Wir müssen also akzeptieren, dass Kinder schon von früh an, ohne unser Zutun, äußerst gewaltbereit und –willig sind. Vor allem, wenn sie zwei Dinge noch nicht kennen: Schmerz und Angst. Das sind zwei wichtige Regulatoren, die mensch erst lernen muss, damit wir uns nicht in Gefahr begeben. Kinder verstehen ja auch nicht, wieso man auf der Straße gucken muss, weil sie Autos als nicht gefährlich betrachten. Sollte ich recht haben mit dieser Betrachtung, dann verstehe ich, wie man Kinder zu gewissenlosen Killermaschinen mutiert, was traurigerweise auch gemacht wird, bei Kindersoldaten oder in mafiösem Umfeld.

Unsere Aufgabe als menschliche Gemeinschaft, wenn wir sie akzeptieren wollten, ist es, diese Gewaltbereitschaft zu kanalisieren, wenn sie schon mal da ist. Wegzaubern können wir die nicht. Vor allem männliche Kinder zerquetschen Käfer, treten Tauben, beobachten ungerührt eine Schlachtung, stehen auf Waffen, so viel ist klar. Solange sie noch kein Mitgefühl und Gewissen entdeckt haben, gibt es die Möglichkeit, zu polarisieren, in Geschichten von Helden und ähnlichem. Weiters, indem man den Unterschied zwischen Gut und Böse immer wieder hervorhebt, dass es also gute und schlechte Gewalt gibt.

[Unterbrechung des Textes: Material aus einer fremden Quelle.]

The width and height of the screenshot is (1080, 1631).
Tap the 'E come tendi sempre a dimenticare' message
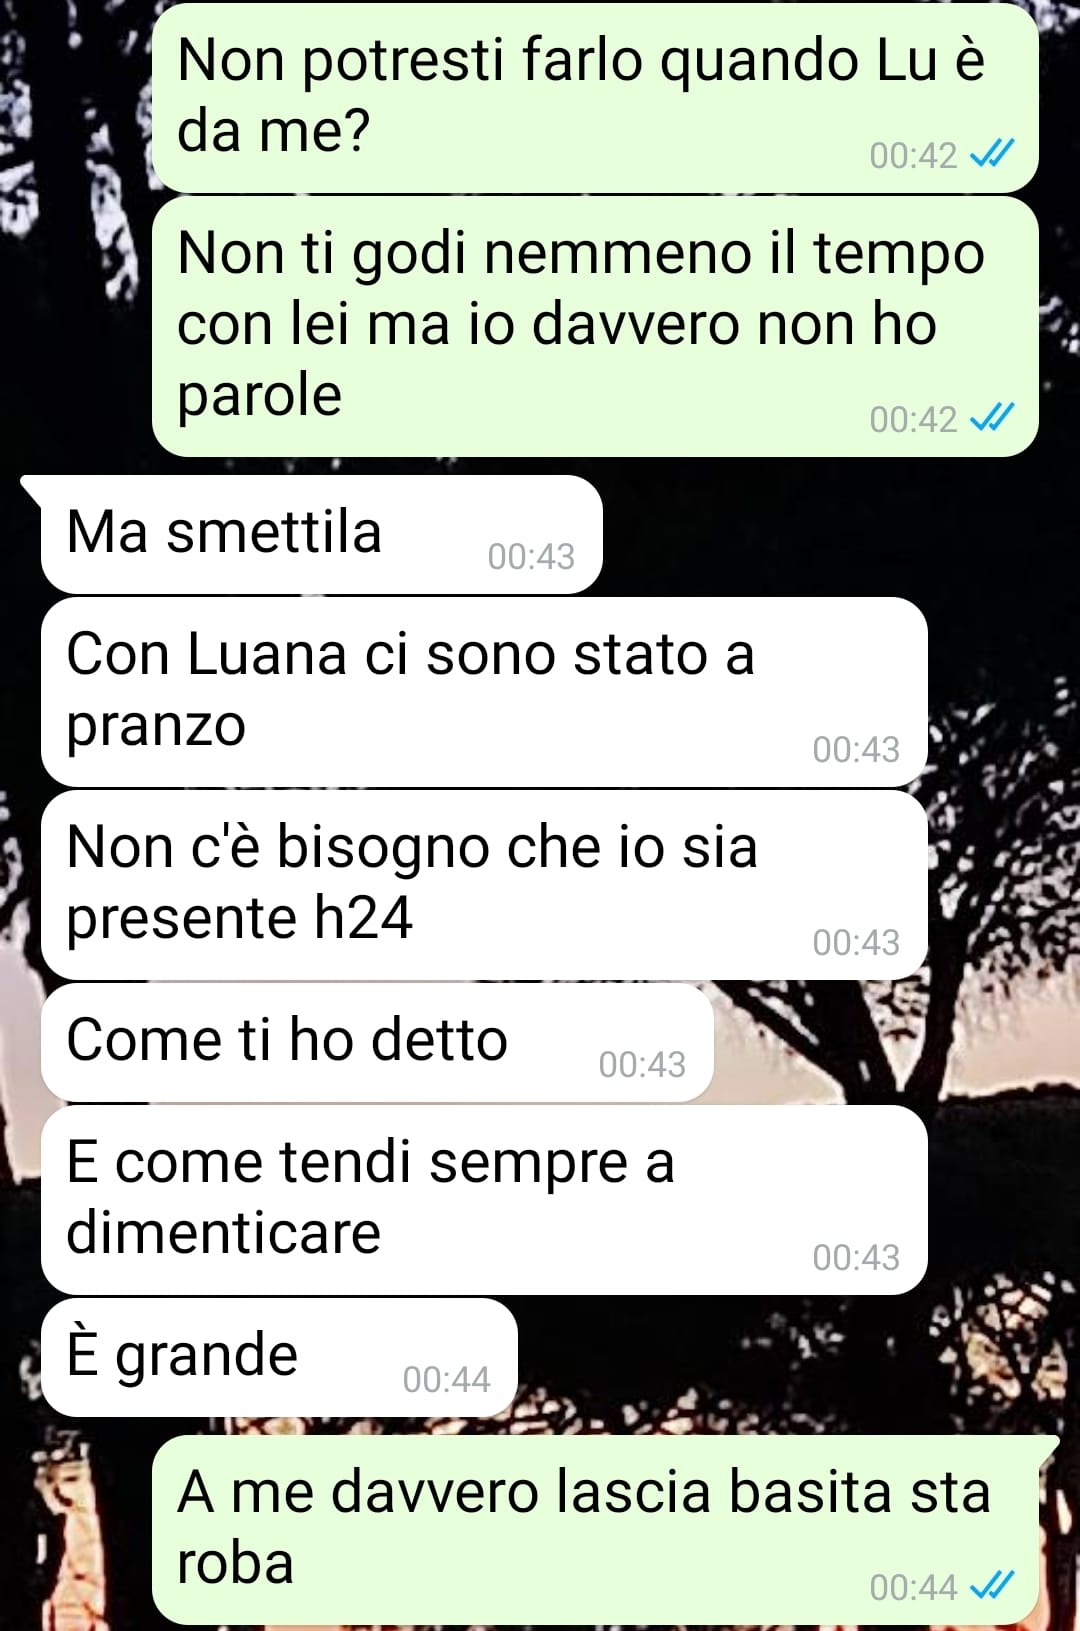[x=484, y=1199]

Damit tue ich mir schon schwer. Ich komme eher aus der „Stell Dir vor, es ist Krieg und keiner geht hin“-Schicht. Außerdem ist es wohl wirklich wichtig, Kinder vorsichtig mit den oben genannten Idiotie-Regulatoren zu konfrontieren, sie müssen Angst davor haben, sei es, weil sie den Schmerz fürchten oder weil die Polizei sonst „schimpft“. Auch das hätte ich früher abgelehnt, denn Angst hielt ich für überflüssig.

Das ist eben auch Teil der Naturreligion: Unser eigenes inneres Tier kennenlernen und im Zaum halten. Die Iflulus (In-Friede-Licht-und-Liebe-Unterschreiber) sind unter dem Gesichtspunkt ein weltfremder Haufen, denen ich nichts anvertrauen würde, das mir wichtig ist. Weder mein Wohl, noch das der Welt, weil sie entweder nicht wissen, was sie sind oder es verleugnen. (Naja, vielleicht sind es ja wirklich Atlanter, die uns beibringen wollen, wie man friedlich lebt, aber nehmen wir frecherweise einfach mal an, das sei erfunden...)

Ja, wir dürfen und müssen hassen, genauso, wie wir lieben. Es ist in uns und wer den Schrank nie aufgemacht hat, der wird vom kleinsten Bogeyman überrumpelt werden, wenn er es dann doch mal tut.